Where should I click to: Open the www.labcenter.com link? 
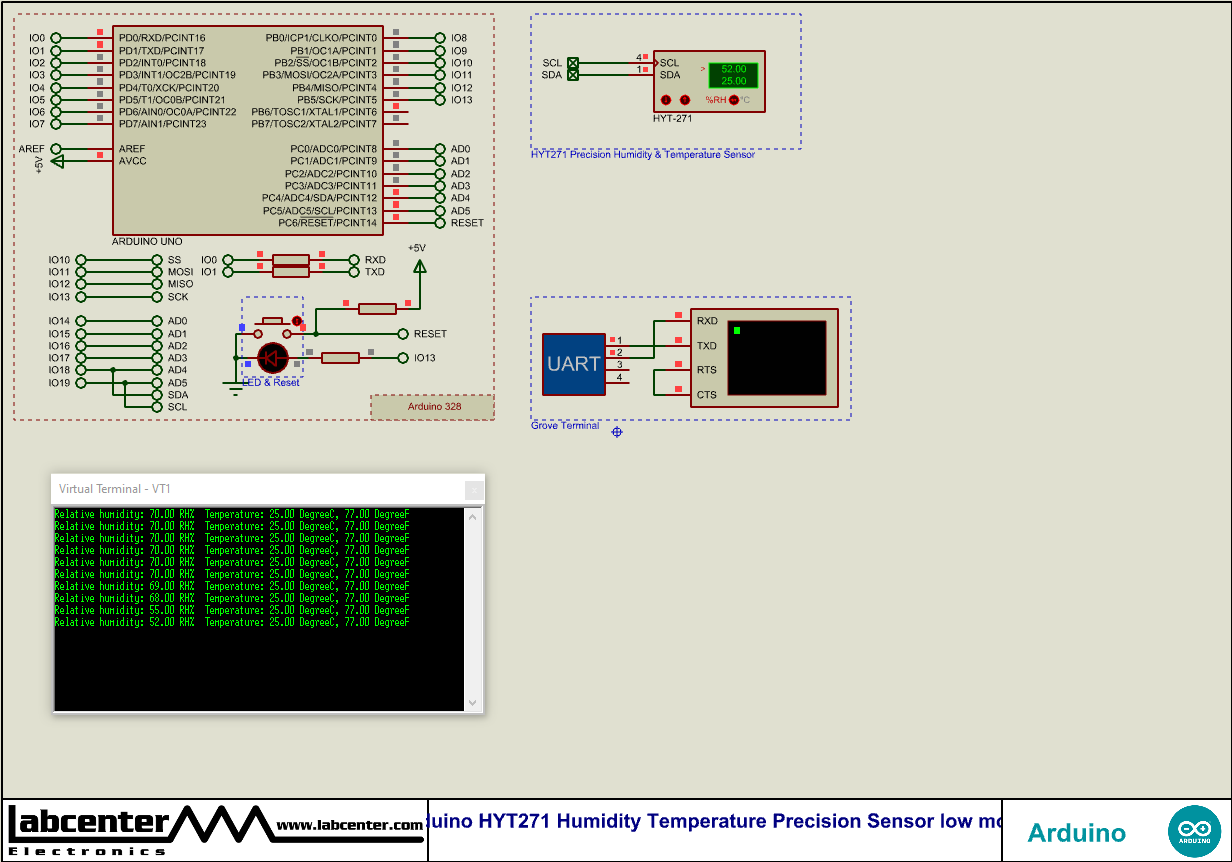point(346,826)
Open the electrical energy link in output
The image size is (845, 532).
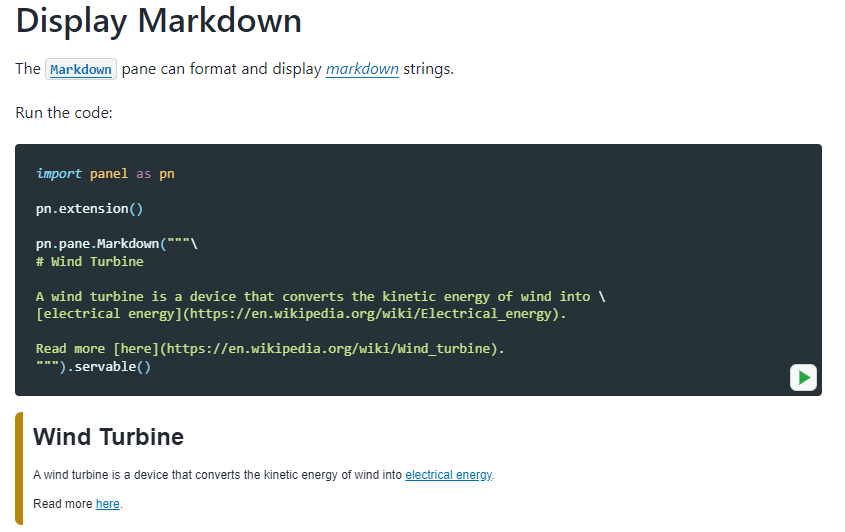coord(448,475)
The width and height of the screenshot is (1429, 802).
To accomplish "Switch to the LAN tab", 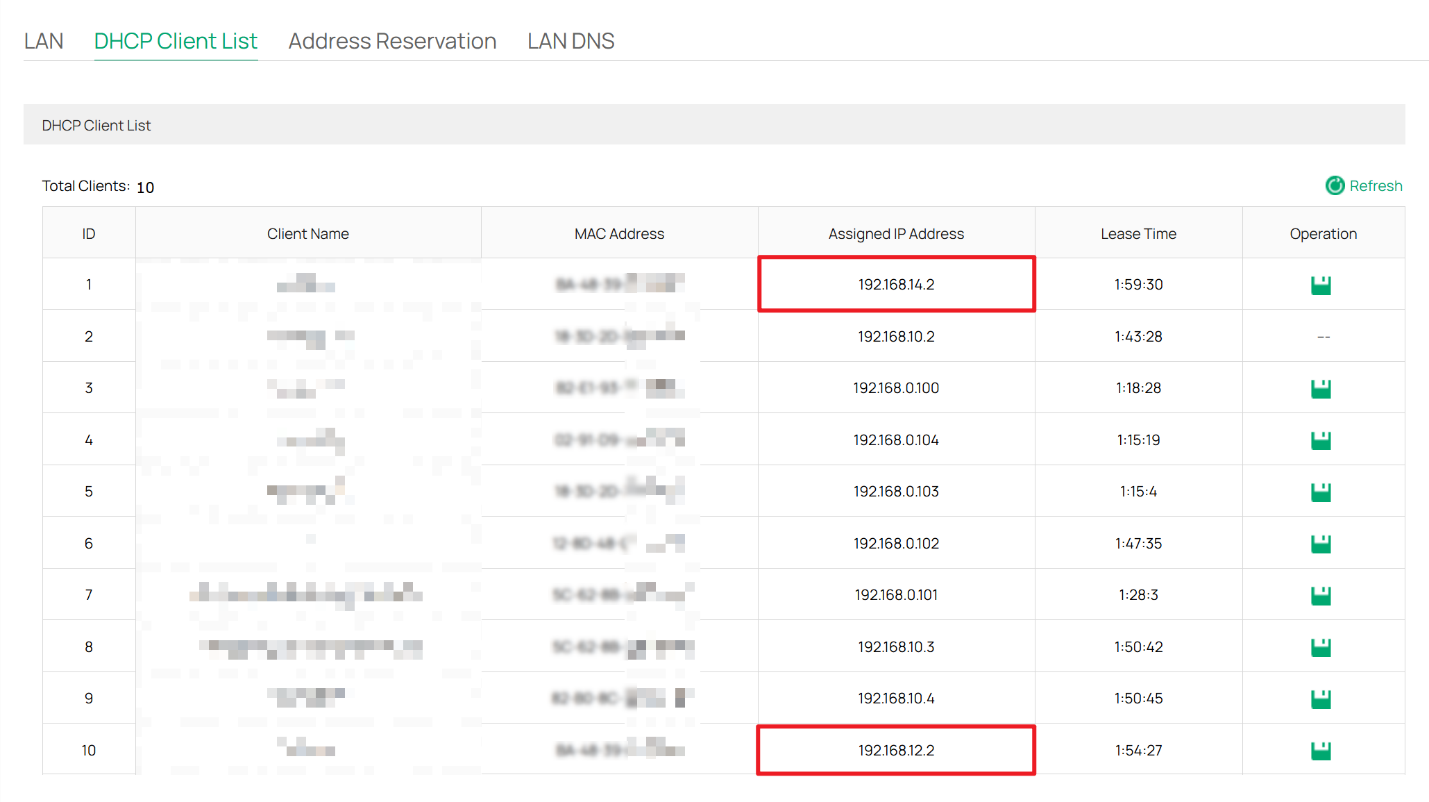I will (44, 41).
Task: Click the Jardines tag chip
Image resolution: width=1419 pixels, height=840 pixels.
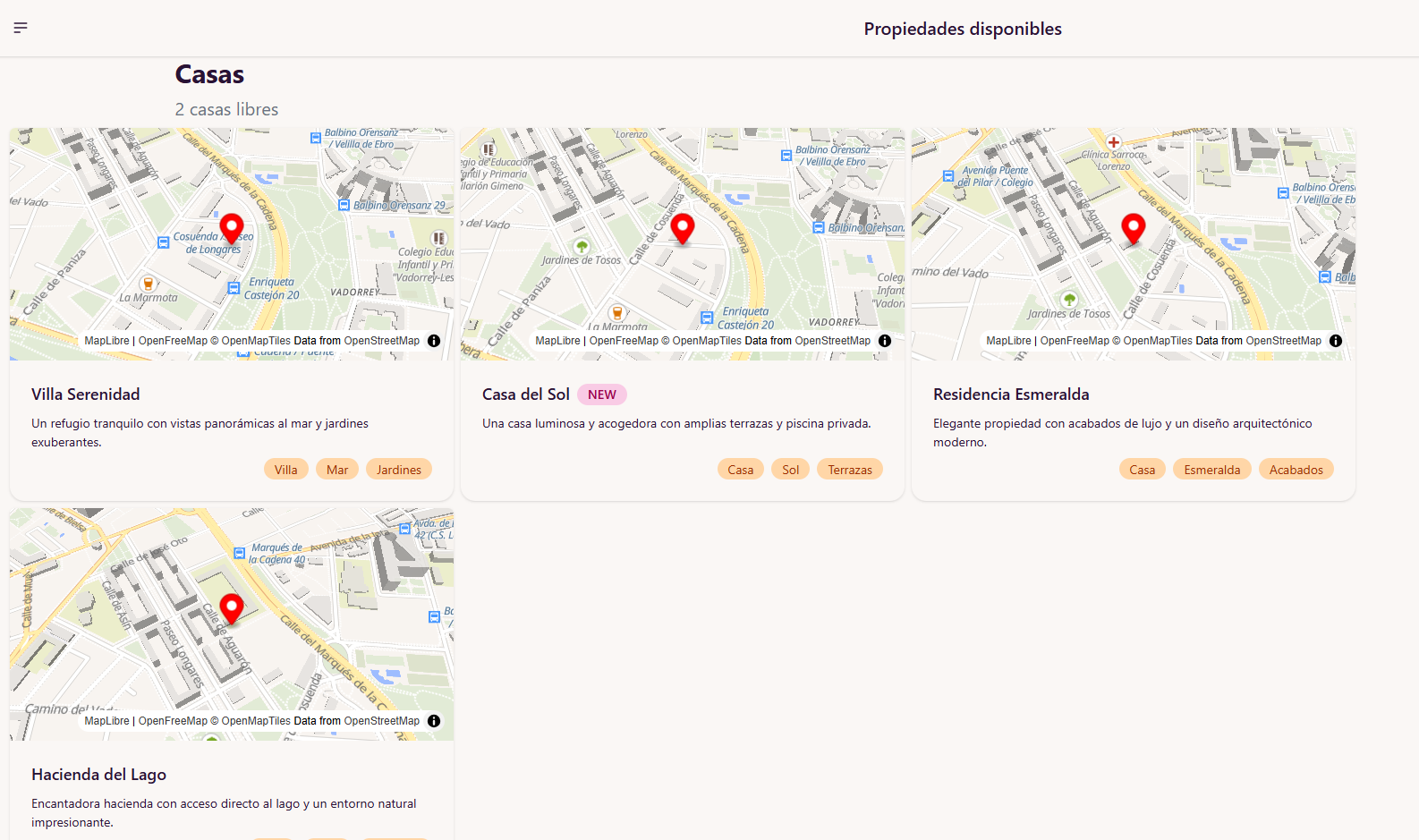Action: click(x=398, y=470)
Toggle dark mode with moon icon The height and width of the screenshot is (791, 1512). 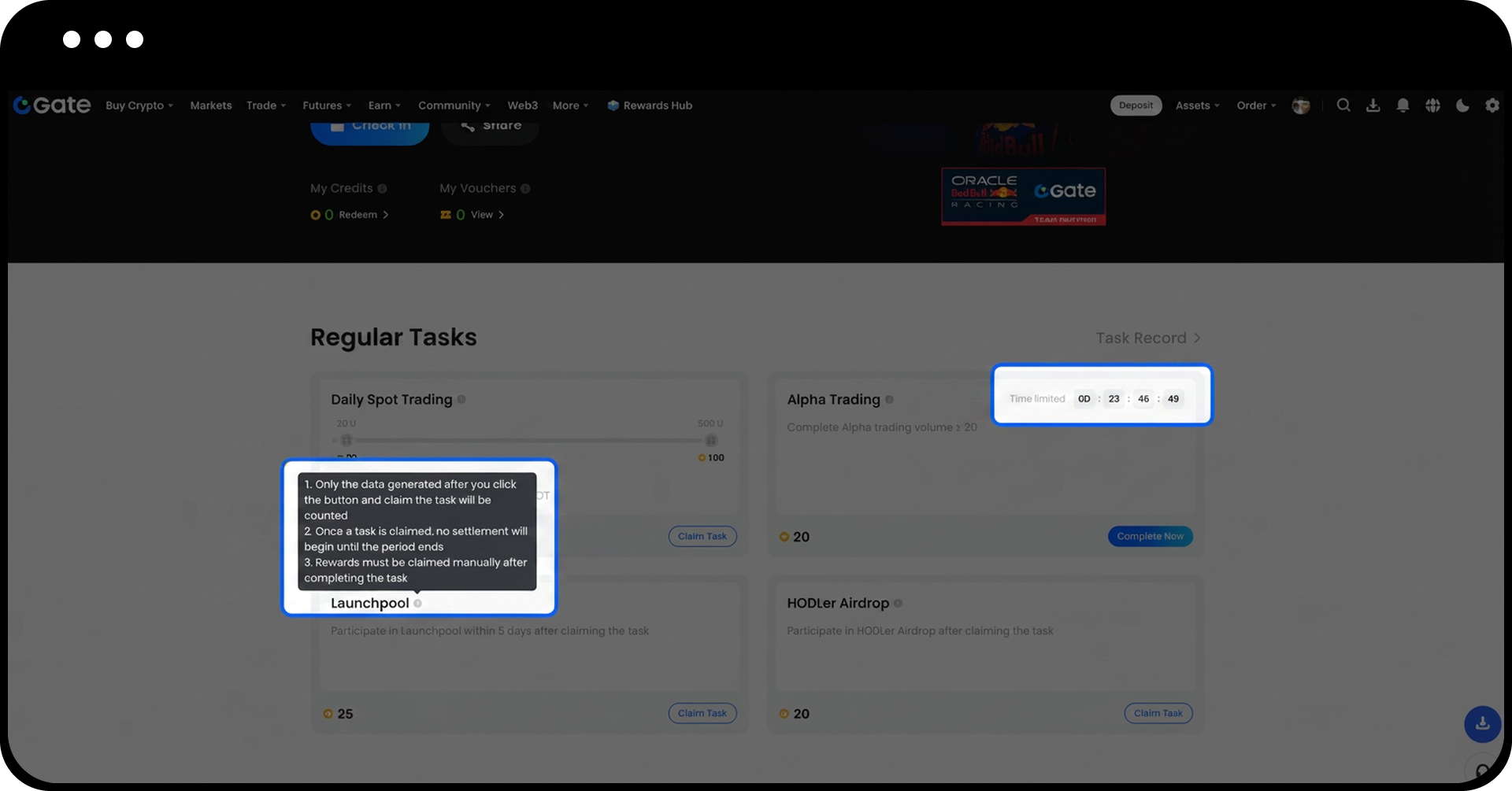pyautogui.click(x=1462, y=105)
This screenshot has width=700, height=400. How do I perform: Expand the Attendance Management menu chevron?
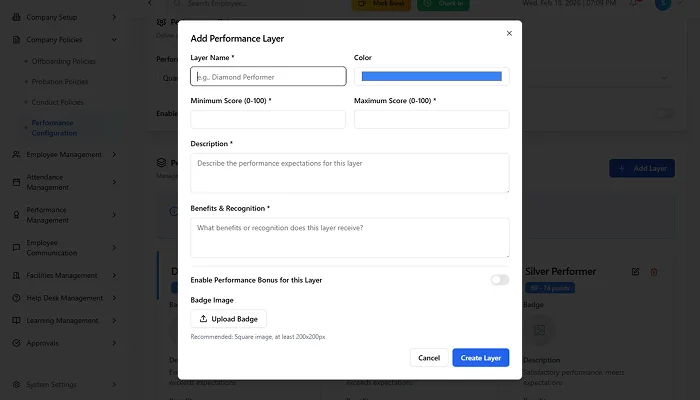tap(114, 181)
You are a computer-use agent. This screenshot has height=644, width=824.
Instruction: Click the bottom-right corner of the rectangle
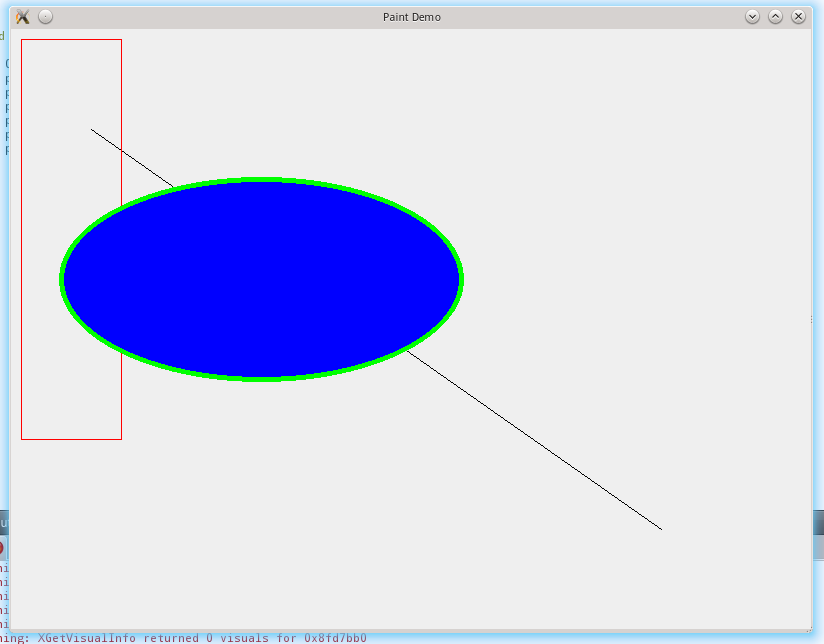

—————

What to work on :: Copy, exactly and exclusively, the lines beginning with the one that contains "This screenshot has width=700, height=400." and ending with the last line of the listing; pictures are to be omitted.

Worked solution ::
This screenshot has width=700, height=400. How do I perform: Expand the Attendance Management menu chevron?
tap(114, 181)
You are a computer-use agent. This screenshot has height=644, width=824.
Instruction: Click the bottom-right corner of the rectangle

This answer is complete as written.